Problem to work on => All lines from the one containing "1400x1018 pixels." to the end of the entries below must be output exactly, and no other lines.

[Collected data]
[Start of Attachment]
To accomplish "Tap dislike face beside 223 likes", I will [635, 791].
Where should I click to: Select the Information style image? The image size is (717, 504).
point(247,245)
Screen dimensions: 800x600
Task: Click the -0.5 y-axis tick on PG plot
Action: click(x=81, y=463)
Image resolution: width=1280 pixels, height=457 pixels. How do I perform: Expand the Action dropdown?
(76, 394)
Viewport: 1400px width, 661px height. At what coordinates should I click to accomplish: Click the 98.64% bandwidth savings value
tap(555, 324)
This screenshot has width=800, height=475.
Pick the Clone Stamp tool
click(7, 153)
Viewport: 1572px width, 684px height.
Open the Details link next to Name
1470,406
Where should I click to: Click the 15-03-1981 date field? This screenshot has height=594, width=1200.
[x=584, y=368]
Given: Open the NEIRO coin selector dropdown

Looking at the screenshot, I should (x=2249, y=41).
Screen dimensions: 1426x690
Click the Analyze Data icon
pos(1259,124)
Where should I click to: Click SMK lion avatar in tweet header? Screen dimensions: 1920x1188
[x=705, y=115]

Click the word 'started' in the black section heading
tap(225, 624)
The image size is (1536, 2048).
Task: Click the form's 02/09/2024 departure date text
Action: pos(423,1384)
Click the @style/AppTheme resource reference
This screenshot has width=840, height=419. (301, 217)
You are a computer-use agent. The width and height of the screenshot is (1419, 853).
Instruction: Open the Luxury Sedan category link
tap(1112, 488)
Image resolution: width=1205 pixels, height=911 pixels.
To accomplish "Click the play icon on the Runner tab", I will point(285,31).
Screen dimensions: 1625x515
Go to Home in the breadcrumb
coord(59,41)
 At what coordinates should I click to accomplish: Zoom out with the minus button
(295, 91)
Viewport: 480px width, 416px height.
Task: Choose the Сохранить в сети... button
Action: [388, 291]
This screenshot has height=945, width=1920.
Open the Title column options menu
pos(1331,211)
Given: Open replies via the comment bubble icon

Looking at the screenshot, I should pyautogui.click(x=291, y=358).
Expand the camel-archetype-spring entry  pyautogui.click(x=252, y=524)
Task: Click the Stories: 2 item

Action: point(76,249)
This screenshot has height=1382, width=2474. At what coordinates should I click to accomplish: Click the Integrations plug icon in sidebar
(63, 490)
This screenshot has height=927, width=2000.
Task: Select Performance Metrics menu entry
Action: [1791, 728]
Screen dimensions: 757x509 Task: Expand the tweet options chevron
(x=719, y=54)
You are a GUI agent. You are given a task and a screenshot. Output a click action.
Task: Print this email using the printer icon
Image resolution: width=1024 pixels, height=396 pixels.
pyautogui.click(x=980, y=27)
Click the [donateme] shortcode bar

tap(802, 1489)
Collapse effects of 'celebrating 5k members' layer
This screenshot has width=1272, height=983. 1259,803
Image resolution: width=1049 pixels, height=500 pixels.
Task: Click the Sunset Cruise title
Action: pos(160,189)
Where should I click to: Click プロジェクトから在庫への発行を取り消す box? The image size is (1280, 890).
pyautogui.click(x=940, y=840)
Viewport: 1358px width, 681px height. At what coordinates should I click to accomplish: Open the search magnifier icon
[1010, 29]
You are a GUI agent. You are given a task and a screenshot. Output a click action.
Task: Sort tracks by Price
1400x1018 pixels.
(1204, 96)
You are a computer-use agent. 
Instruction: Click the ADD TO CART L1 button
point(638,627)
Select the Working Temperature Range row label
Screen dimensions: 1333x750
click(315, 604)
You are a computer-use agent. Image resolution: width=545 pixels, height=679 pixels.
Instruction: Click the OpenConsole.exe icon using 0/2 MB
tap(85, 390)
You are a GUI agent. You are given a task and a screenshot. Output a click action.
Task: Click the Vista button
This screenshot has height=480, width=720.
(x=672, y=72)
[End of Attachment]
Task result =>
1400x1018 pixels.
(1204, 96)
You are a computer-use agent. 
Instruction: Click the ADD TO CART L1 button
point(638,627)
Select the Working Temperature Range row label
Screen dimensions: 1333x750
click(315, 604)
You are a computer-use agent. Image resolution: width=545 pixels, height=679 pixels.
Instruction: Click the OpenConsole.exe icon using 0/2 MB
tap(85, 390)
You are a GUI agent. You are given a task and a screenshot. Output a click action.
Task: Click the Vista button
This screenshot has height=480, width=720.
(x=672, y=72)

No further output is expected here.